WRITTEN INSTRUCTION
Copy every one of the following entries verbatim, keeping each line unchanged.

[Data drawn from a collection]
* begin *

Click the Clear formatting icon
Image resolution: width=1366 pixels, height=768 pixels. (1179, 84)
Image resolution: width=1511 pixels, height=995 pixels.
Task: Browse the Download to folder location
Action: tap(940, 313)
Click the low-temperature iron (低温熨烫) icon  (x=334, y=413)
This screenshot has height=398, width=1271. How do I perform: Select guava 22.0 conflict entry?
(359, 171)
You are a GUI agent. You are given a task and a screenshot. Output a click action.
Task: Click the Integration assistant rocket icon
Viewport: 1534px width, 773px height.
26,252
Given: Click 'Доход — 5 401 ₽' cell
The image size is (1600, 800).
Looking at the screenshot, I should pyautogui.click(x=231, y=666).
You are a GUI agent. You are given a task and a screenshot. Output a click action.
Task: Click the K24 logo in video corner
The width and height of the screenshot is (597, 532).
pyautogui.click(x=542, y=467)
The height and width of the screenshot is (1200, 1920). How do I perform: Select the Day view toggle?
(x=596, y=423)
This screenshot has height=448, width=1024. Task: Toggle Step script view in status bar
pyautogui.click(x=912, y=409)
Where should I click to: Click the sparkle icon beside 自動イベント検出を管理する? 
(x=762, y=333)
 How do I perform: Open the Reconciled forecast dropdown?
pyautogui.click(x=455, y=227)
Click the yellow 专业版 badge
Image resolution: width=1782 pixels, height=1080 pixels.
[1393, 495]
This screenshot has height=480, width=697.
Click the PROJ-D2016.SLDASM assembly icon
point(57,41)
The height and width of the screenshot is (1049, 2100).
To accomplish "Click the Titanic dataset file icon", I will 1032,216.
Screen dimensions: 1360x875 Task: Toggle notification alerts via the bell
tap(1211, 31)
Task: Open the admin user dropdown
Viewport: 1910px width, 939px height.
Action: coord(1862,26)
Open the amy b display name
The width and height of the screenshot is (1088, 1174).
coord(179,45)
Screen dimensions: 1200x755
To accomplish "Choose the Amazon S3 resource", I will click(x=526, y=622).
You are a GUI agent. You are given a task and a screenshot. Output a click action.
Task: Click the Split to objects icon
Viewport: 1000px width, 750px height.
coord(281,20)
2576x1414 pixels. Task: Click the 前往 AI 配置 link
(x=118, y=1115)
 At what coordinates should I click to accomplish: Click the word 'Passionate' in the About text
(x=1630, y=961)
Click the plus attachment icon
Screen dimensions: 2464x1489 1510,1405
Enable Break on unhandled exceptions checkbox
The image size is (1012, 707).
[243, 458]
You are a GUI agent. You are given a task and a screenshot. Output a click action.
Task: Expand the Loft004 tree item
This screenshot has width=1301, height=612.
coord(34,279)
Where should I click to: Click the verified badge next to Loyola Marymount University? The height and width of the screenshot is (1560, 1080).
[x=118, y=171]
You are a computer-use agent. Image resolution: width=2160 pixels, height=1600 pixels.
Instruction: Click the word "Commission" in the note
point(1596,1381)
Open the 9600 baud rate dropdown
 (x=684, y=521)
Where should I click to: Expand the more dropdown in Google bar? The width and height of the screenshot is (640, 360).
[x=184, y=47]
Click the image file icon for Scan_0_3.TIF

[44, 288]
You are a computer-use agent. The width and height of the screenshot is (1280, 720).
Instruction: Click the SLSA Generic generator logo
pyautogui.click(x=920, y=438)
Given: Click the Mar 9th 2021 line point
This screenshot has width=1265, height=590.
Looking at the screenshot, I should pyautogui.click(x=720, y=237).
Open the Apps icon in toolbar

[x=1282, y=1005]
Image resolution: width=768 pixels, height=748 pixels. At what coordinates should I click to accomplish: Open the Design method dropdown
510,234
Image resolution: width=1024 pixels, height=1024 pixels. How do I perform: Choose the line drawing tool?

* end *

RESULT BELOW
Click the Clear formatting icon
Image resolution: width=1366 pixels, height=768 pixels. (1179, 84)
Image resolution: width=1511 pixels, height=995 pixels.
Task: Browse the Download to folder location
Action: tap(940, 313)
Click the low-temperature iron (低温熨烫) icon  (x=334, y=413)
This screenshot has height=398, width=1271. How do I perform: Select guava 22.0 conflict entry?
(359, 171)
You are a GUI agent. You are given a task and a screenshot. Output a click action.
Task: Click the Integration assistant rocket icon
Viewport: 1534px width, 773px height.
26,252
Given: Click 'Доход — 5 401 ₽' cell
The image size is (1600, 800).
Looking at the screenshot, I should pyautogui.click(x=231, y=666).
You are a GUI agent. You are given a task and a screenshot. Output a click action.
Task: Click the K24 logo in video corner
The width and height of the screenshot is (597, 532).
pyautogui.click(x=542, y=467)
The height and width of the screenshot is (1200, 1920). How do I perform: Select the Day view toggle?
(x=596, y=423)
This screenshot has height=448, width=1024. Task: Toggle Step script view in status bar
pyautogui.click(x=912, y=409)
Where should I click to: Click the sparkle icon beside 自動イベント検出を管理する? 
(x=762, y=333)
 How do I perform: Open the Reconciled forecast dropdown?
pyautogui.click(x=455, y=227)
Click the yellow 专业版 badge
Image resolution: width=1782 pixels, height=1080 pixels.
[1393, 495]
This screenshot has height=480, width=697.
Click the PROJ-D2016.SLDASM assembly icon
point(57,41)
The height and width of the screenshot is (1049, 2100).
To accomplish "Click the Titanic dataset file icon", I will 1032,216.
Screen dimensions: 1360x875 Task: Toggle notification alerts via the bell
tap(1211, 31)
Task: Open the admin user dropdown
Viewport: 1910px width, 939px height.
Action: coord(1862,26)
Open the amy b display name
The width and height of the screenshot is (1088, 1174).
coord(179,45)
Screen dimensions: 1200x755
To accomplish "Choose the Amazon S3 resource", I will click(x=526, y=622).
You are a GUI agent. You are given a task and a screenshot. Output a click action.
Task: Click the Split to objects icon
Viewport: 1000px width, 750px height.
coord(281,20)
2576x1414 pixels. Task: Click the 前往 AI 配置 link
(x=118, y=1115)
 At what coordinates should I click to accomplish: Click the word 'Passionate' in the About text
(x=1630, y=961)
Click the plus attachment icon
Screen dimensions: 2464x1489 1510,1405
Enable Break on unhandled exceptions checkbox
The image size is (1012, 707).
[243, 458]
You are a GUI agent. You are given a task and a screenshot. Output a click action.
Task: Expand the Loft004 tree item
This screenshot has width=1301, height=612.
coord(34,279)
Where should I click to: Click the verified badge next to Loyola Marymount University? The height and width of the screenshot is (1560, 1080).
[x=118, y=171]
You are a computer-use agent. Image resolution: width=2160 pixels, height=1600 pixels.
Instruction: Click the word "Commission" in the note
point(1596,1381)
Open the 9600 baud rate dropdown
 (x=684, y=521)
Where should I click to: Expand the more dropdown in Google bar? The width and height of the screenshot is (640, 360).
[x=184, y=47]
Click the image file icon for Scan_0_3.TIF

[44, 288]
You are a computer-use agent. The width and height of the screenshot is (1280, 720).
Instruction: Click the SLSA Generic generator logo
pyautogui.click(x=920, y=438)
Given: Click the Mar 9th 2021 line point
This screenshot has width=1265, height=590.
Looking at the screenshot, I should pyautogui.click(x=720, y=237).
Open the Apps icon in toolbar

[x=1282, y=1005]
Image resolution: width=768 pixels, height=748 pixels. At what coordinates should I click to accomplish: Open the Design method dropdown
510,234
Image resolution: width=1024 pixels, height=1024 pixels. How do I perform: Choose the line drawing tool?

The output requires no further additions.